35. The system of claim 30, wherein the predetermined amount of time corresponds to a predetermined number of requests from the mobile device or a pseudo-random number of requests from the mobile device.
36. The system of claim 29, the operations further comprising:
determining, at the mobile device, whether a second security measure has been compromised, wherein the second security measure is executed on the mobile device, wherein the corrective measure is performed based on a determination that the first security measure or the second security measure has been compromised.
37. The system of claim 36, wherein the corrective measure comprises at least one of disabling an account associated with a user, disabling an account associated with the mobile device, or performing risk evaluation.
38. The system of claim 37, wherein the first security measure and the second security measure are associated with a hierarchy of security measures and wherein the second security measure is associated with a higher level of security than the first security measure.
39. The system of claim 29, wherein determining that the first security measure has been compromised includes receiving an indication from the mobile device that an application in the mobile device can access a memory location outside of allocated memory for the application.

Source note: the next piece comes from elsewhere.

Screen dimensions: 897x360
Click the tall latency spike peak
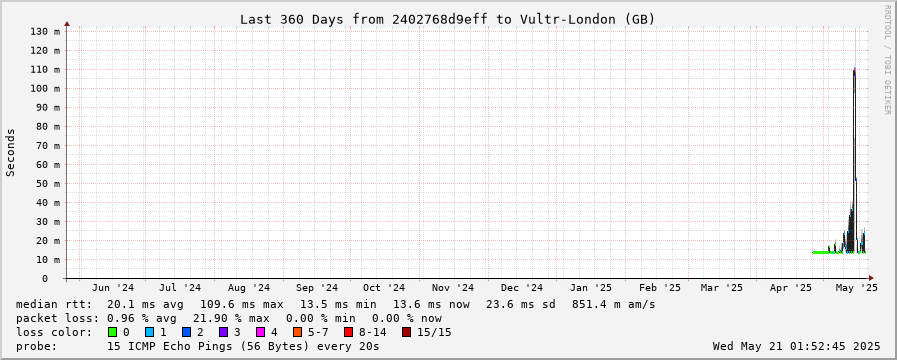pos(854,70)
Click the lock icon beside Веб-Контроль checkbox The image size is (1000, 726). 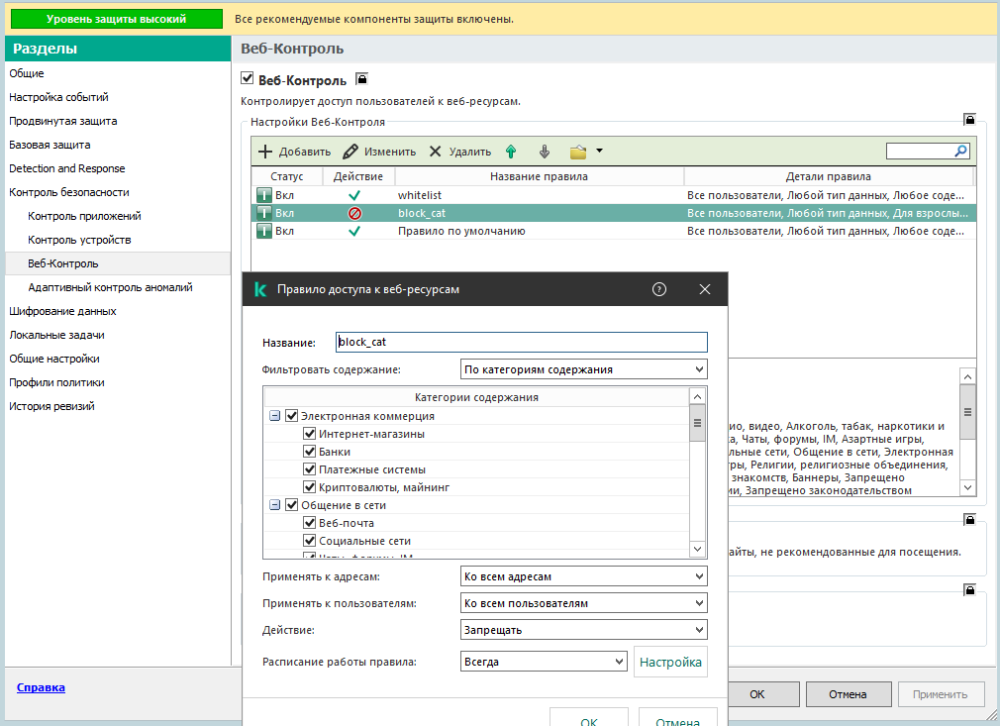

40. The system of claim 29, wherein determining that the first security measure has been compromised includes determining that one or more stored fingerprints include less than a threshold amount of fingerprints identical to a first fingerprint received from the mobile device.
41. The system of claim 29, wherein determining that the first security measure has been compromised includes determining that a fingerprint of an application on the mobile device matches a stored fingerprint for the application.
42. The system of claim 29, wherein determining that the first security measure has been compromised includes receiving an indication from the mobile device that a debugging mode is active.